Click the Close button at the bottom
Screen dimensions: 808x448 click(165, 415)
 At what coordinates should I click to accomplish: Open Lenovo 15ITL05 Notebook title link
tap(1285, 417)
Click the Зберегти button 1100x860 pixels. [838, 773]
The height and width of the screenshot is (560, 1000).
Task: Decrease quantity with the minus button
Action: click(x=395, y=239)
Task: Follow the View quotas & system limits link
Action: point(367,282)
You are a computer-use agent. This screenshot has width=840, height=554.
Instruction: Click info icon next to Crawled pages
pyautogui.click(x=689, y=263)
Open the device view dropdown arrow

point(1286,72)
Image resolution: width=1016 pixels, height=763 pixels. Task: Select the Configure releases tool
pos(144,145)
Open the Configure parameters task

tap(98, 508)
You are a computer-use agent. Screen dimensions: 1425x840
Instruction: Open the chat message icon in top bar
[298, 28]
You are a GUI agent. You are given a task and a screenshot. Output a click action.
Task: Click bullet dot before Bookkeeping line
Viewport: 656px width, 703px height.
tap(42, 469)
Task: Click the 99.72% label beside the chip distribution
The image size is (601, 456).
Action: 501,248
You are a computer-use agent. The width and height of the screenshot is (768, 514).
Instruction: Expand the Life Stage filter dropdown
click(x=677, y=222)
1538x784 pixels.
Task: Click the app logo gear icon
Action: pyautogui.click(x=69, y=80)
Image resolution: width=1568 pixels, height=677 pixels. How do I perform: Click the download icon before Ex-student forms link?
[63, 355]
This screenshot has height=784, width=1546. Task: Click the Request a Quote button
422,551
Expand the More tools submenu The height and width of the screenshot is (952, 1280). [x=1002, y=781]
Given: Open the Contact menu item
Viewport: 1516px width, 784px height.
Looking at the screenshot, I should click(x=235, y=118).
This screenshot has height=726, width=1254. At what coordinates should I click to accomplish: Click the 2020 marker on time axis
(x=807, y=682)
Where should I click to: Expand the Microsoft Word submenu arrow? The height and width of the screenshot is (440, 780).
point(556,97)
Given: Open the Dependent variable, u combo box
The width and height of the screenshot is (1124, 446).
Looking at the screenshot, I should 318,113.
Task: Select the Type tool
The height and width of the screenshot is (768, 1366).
※
Activity - Each record must be transcribed exactly, with nothing left out.

Response to the task -
Click the Close button at the bottom
Screen dimensions: 808x448 click(165, 415)
 At what coordinates should I click to accomplish: Open Lenovo 15ITL05 Notebook title link
tap(1285, 417)
Click the Зберегти button 1100x860 pixels. [838, 773]
The height and width of the screenshot is (560, 1000).
Task: Decrease quantity with the minus button
Action: click(x=395, y=239)
Task: Follow the View quotas & system limits link
Action: point(367,282)
You are a computer-use agent. This screenshot has width=840, height=554.
Instruction: Click info icon next to Crawled pages
pyautogui.click(x=689, y=263)
Open the device view dropdown arrow

point(1286,72)
Image resolution: width=1016 pixels, height=763 pixels. Task: Select the Configure releases tool
pos(144,145)
Open the Configure parameters task

tap(98, 508)
You are a computer-use agent. Screen dimensions: 1425x840
Instruction: Open the chat message icon in top bar
[298, 28]
You are a GUI agent. You are given a task and a screenshot. Output a click action.
Task: Click bullet dot before Bookkeeping line
Viewport: 656px width, 703px height.
tap(42, 469)
Task: Click the 99.72% label beside the chip distribution
The image size is (601, 456).
Action: 501,248
You are a computer-use agent. The width and height of the screenshot is (768, 514).
Instruction: Expand the Life Stage filter dropdown
click(x=677, y=222)
1538x784 pixels.
Task: Click the app logo gear icon
Action: pyautogui.click(x=69, y=80)
Image resolution: width=1568 pixels, height=677 pixels. How do I perform: Click the download icon before Ex-student forms link?
[63, 355]
This screenshot has height=784, width=1546. Task: Click the Request a Quote button
422,551
Expand the More tools submenu The height and width of the screenshot is (952, 1280). [x=1002, y=781]
Given: Open the Contact menu item
Viewport: 1516px width, 784px height.
Looking at the screenshot, I should click(x=235, y=118).
This screenshot has height=726, width=1254. At what coordinates should I click to accomplish: Click the 2020 marker on time axis
(x=807, y=682)
Where should I click to: Expand the Microsoft Word submenu arrow? The height and width of the screenshot is (440, 780).
point(556,97)
Given: Open the Dependent variable, u combo box
The width and height of the screenshot is (1124, 446).
Looking at the screenshot, I should 318,113.
Task: Select the Type tool
The height and width of the screenshot is (768, 1366).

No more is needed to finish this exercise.